Minecraft server host Shockbyte puts players at risk

Shockbyte, one of Minecraft’s largest server hosting providers, left a misconfiguration on its systems exposing it to threat actors that could potentially have manipulated Minecraft server code.

  • Shockbyte is an Australian game hosting provider hosting many popular games, including Minecraft, Counter-Strike, and others.
  • The company leaked sensitive data through a publicly accessible git configuration file.
  • The git configuration file could’ve allowed malicious actors to access Shockbyte’s source code, putting their internal systems and clients at risk.
  • Cybernews contacted Shockbyte, and the issue was fixed.

The Cybernews research team discovered that Shockbyte, a renowned name in Minecraft server hosting, had a publicly accessible git configuration file hosted on its website and was at risk of leaking its source code.

Shockbyte is widely recognized for its game-hosting services. While Minecraft remains the company's primary focus, Shockbyte also hosts third-party servers for other popular games such as Counter-Strike: Global Offensive, Assetto Corsa, and Left 4 Dead. Founded in 2013, the company claims to have a customer base of 500,000 users and annual revenues reaching $10 million.

Git file
git configuration file | Image by Cybernews

By exploiting the leaked configuration file, malicious actors could’ve manipulated the company’s website and moved laterally to the game servers hosted by Shockbyte.

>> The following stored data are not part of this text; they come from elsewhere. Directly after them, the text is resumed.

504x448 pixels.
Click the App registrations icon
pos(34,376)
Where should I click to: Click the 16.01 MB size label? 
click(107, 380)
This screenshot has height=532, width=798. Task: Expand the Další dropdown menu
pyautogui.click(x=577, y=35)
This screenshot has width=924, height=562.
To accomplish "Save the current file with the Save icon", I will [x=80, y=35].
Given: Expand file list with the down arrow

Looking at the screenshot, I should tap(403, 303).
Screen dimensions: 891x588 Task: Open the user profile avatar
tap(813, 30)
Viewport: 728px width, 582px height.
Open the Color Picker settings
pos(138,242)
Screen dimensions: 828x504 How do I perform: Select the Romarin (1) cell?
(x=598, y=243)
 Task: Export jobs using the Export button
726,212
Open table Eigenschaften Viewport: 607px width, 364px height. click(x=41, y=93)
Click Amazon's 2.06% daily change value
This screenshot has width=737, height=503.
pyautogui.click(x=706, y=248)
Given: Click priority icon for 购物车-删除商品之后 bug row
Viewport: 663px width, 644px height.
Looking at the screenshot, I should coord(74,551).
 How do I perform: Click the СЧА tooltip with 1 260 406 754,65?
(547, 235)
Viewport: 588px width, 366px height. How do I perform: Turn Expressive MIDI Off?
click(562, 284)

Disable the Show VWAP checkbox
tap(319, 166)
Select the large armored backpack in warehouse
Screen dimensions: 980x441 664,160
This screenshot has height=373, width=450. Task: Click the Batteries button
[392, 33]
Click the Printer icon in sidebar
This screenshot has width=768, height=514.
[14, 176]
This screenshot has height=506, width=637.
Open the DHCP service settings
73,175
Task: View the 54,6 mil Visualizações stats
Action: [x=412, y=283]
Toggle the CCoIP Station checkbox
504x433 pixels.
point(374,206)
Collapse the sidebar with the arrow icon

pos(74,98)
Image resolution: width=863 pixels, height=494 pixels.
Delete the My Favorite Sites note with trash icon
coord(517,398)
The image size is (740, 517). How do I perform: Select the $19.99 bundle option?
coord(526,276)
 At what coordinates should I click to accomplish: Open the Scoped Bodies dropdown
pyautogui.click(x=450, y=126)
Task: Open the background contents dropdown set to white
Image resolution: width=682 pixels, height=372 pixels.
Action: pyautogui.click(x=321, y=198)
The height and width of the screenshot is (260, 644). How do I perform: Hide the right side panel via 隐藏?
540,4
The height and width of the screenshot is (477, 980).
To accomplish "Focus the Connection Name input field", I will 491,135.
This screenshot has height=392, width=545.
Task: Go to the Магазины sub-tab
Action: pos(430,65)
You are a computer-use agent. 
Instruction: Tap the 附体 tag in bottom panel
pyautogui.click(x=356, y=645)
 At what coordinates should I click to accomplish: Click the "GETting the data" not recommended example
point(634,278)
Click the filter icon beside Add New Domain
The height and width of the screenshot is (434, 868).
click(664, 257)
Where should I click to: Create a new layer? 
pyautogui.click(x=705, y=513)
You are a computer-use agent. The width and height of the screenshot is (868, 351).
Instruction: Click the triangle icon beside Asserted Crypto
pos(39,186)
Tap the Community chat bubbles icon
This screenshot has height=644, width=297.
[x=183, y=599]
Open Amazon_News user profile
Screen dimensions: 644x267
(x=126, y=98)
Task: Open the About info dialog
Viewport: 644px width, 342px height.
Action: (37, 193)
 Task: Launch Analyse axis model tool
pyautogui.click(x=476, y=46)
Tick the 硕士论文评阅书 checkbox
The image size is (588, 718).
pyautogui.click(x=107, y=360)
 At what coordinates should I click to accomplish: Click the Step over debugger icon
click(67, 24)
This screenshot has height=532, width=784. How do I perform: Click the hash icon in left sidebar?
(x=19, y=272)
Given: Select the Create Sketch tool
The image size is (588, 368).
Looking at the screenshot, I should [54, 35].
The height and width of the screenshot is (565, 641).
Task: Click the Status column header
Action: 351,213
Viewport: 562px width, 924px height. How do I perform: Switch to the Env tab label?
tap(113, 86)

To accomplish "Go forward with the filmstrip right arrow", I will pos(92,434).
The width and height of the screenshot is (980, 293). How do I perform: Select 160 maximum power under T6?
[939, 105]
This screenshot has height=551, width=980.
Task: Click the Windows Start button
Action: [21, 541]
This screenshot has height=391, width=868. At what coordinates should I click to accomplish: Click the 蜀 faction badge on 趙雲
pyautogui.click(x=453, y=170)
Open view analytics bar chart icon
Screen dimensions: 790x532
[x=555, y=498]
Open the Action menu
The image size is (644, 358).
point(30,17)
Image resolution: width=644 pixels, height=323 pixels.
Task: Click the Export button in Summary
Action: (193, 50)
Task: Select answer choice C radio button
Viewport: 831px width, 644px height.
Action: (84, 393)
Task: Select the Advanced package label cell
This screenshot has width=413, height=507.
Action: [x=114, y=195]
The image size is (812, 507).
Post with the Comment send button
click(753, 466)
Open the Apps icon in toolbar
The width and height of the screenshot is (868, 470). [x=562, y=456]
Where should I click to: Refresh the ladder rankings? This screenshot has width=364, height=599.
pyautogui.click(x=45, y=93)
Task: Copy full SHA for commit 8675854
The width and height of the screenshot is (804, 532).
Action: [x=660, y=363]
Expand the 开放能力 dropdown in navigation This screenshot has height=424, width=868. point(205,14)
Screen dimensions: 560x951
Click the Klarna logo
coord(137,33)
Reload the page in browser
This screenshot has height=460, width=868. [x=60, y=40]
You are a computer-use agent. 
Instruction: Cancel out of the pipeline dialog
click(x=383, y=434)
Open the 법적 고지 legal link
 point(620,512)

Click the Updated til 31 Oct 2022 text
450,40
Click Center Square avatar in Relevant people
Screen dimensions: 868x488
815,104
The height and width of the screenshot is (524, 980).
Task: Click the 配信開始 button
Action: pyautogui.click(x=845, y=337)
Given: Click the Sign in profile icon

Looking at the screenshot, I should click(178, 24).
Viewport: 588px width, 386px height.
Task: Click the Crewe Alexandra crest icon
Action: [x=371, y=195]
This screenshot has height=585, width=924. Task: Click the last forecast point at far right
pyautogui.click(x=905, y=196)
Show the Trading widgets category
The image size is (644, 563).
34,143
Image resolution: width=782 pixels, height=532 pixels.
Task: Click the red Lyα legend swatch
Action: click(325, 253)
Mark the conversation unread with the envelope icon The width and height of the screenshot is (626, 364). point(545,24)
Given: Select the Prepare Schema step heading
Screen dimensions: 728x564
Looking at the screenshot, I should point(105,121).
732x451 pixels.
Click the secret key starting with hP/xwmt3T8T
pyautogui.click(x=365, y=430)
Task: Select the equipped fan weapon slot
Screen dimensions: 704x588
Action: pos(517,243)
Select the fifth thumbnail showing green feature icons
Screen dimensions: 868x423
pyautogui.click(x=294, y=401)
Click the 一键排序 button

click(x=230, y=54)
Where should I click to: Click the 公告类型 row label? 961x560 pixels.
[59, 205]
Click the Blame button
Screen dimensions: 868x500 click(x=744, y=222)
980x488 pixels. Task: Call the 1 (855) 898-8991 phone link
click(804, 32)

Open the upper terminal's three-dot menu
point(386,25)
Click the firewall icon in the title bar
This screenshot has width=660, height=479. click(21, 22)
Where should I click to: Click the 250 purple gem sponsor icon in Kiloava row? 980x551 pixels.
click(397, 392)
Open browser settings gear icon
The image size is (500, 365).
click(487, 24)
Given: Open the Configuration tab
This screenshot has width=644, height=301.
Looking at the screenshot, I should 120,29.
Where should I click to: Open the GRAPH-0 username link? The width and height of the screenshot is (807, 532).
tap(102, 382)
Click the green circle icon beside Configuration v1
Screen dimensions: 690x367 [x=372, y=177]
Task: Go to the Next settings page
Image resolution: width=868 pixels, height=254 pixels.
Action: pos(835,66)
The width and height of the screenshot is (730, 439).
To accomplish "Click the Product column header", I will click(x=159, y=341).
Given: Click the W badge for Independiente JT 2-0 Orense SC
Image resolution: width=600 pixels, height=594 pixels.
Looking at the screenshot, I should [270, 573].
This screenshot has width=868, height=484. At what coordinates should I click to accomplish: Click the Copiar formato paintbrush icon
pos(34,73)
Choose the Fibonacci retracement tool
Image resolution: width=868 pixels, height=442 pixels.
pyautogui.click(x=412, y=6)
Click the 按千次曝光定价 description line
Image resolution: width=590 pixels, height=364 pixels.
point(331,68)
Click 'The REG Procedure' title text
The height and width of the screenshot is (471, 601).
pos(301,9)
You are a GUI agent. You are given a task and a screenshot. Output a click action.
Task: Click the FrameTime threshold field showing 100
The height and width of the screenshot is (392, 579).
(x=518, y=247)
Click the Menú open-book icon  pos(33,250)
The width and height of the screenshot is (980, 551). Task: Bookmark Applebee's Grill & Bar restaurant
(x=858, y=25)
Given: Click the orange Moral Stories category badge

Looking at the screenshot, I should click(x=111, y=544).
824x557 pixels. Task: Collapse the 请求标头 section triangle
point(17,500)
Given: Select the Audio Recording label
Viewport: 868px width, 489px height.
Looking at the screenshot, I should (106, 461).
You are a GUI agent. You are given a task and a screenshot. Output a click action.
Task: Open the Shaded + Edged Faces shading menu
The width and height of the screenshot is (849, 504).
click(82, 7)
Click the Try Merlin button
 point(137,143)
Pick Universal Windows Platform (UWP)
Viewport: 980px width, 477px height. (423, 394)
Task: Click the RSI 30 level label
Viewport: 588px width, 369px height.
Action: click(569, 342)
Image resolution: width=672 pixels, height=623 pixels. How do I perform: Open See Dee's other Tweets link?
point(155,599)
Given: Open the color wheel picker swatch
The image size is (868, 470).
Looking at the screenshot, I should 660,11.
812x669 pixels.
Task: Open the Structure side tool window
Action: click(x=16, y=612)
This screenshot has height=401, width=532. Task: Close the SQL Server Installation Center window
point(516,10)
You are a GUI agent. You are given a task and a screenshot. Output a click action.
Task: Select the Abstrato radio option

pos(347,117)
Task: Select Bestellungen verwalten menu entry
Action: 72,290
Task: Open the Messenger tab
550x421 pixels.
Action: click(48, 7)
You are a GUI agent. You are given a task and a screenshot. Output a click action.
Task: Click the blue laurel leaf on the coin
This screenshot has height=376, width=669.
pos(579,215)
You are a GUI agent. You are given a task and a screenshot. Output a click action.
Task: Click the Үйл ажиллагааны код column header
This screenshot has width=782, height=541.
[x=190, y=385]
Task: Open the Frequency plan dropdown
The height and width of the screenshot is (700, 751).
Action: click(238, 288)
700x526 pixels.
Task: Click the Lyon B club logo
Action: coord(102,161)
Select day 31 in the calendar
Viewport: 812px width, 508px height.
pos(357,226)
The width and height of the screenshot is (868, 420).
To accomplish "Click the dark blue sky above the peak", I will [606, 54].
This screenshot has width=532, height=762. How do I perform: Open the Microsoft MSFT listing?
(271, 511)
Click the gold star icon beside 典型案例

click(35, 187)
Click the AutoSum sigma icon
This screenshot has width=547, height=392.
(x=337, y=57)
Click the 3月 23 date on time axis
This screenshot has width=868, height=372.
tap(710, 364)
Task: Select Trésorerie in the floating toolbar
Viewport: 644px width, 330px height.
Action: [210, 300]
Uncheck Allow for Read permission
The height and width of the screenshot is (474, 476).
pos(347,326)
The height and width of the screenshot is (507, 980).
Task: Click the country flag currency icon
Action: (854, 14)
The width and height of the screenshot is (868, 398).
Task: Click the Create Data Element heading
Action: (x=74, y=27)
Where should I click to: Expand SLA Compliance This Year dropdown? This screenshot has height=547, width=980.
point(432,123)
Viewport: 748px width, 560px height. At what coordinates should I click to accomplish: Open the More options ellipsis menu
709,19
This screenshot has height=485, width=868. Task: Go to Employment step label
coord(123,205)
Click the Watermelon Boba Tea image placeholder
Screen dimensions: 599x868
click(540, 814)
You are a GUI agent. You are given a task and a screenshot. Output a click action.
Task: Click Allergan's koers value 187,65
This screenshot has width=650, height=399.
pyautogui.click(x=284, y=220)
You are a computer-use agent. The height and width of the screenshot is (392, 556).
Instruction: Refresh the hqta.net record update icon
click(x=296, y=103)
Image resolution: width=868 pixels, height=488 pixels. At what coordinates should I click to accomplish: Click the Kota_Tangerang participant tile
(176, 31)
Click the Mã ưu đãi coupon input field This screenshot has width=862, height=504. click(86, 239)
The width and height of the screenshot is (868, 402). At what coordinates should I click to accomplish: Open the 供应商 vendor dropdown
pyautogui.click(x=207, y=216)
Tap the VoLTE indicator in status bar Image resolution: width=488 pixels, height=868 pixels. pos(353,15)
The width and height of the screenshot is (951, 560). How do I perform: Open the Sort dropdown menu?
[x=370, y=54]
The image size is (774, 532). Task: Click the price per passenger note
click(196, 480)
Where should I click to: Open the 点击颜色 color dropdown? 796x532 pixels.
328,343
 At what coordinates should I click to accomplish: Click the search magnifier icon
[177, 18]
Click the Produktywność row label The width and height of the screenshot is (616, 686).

Consequently, they could’ve also manipulated code running on the Minecraft servers, affecting not only players who directly interact with the service but also unsuspecting individuals who have never engaged with it.

Potential access to source code

The leaked configuration file included the git repository URL address and token used to access a GitHub repository. While the leaked token had a limited lifespan and was already expired, the gravity of the leaked information is high.

The leaked URL and token could potentially enable threat actors to detect when the website undergoes updates, thereby generating fresh and valid tokens for the duration of the update process.

Consequently, attackers can seize the opportunity to download the website's source code and analyze it for hardcoded credentials and vulnerabilities, thus arming themselves with potential exploits to launch targeted attacks against the compromised system.

By further exploiting the website, attackers could also modify the code to skim payment information or install malicious software onto both customer devices and the servers hosted by the service.

Leaked data:

  • The website’s source code private repository location and credentials – CI Job token.
  • Git index file.

Among the leaked sensitive information, researchers also stumbled upon a git index file. The index file houses a compilation of file and folder names stored within the repository.

This compilation reveals valuable information such as dependencies, libraries, and their respective versions, which can be exploited for potential attacks.

By decoding the index file, attackers can attain partial access to the source code without directly engaging with the repository itself.

The company’s response

Cybernews contacted Shockbyte regarding the issue, and it was fixed. The company admitted it had “mistakenly deployed .git directories” and claimed that measures have been taken to address the issue and prevent the deployment of these directories in the future.

According to the company, they patched the issue prior to the notice. However, some old files continued to be publicly accessible.

“Although the directories are still publicly accessible on the web server, any included tokens are expired,” wrote Shockbyte. “It has been deemed that no sensitive information is contained in the files.”

Following the publication of Cybernews findings, the company publicly disputed some of the findings. Since we can assure the accuracy of our research and the article itself, we chose not to amend the article. However, with journalism’ principles at our heart, we are sharing the following statement by Shockbyte.

In a correspondence with Cybernews, the company once again acknowledged the presence of the files but denied the fact it posed safety risks. They claimed that the tokens were expired, read-only, and not accessible via any Shockbyte domain.

“The token in question was used by an automatic deployment pipeline which temporarily creates the read-only token to deploy code changes, then immediately invalidates the token upon completion. This means the read-only token was only valid for a matter of seconds,” claimed the company.

Also, the company affirms that the web server in question does not communicate with Shockbyte’s billing system or game servers, so does not pose any risk no risk to customers’ services or data.

Staying safe

To mitigate the risks of cyberattacks, companies should:

  • Always secure the configuration and index files by making them inaccessible to the public.
  • Ensure that all accounts with repository access have two-factor authentication (2FA) enabled.
  • Accounts should be used exclusively in secure environments to prevent session cookie attacks.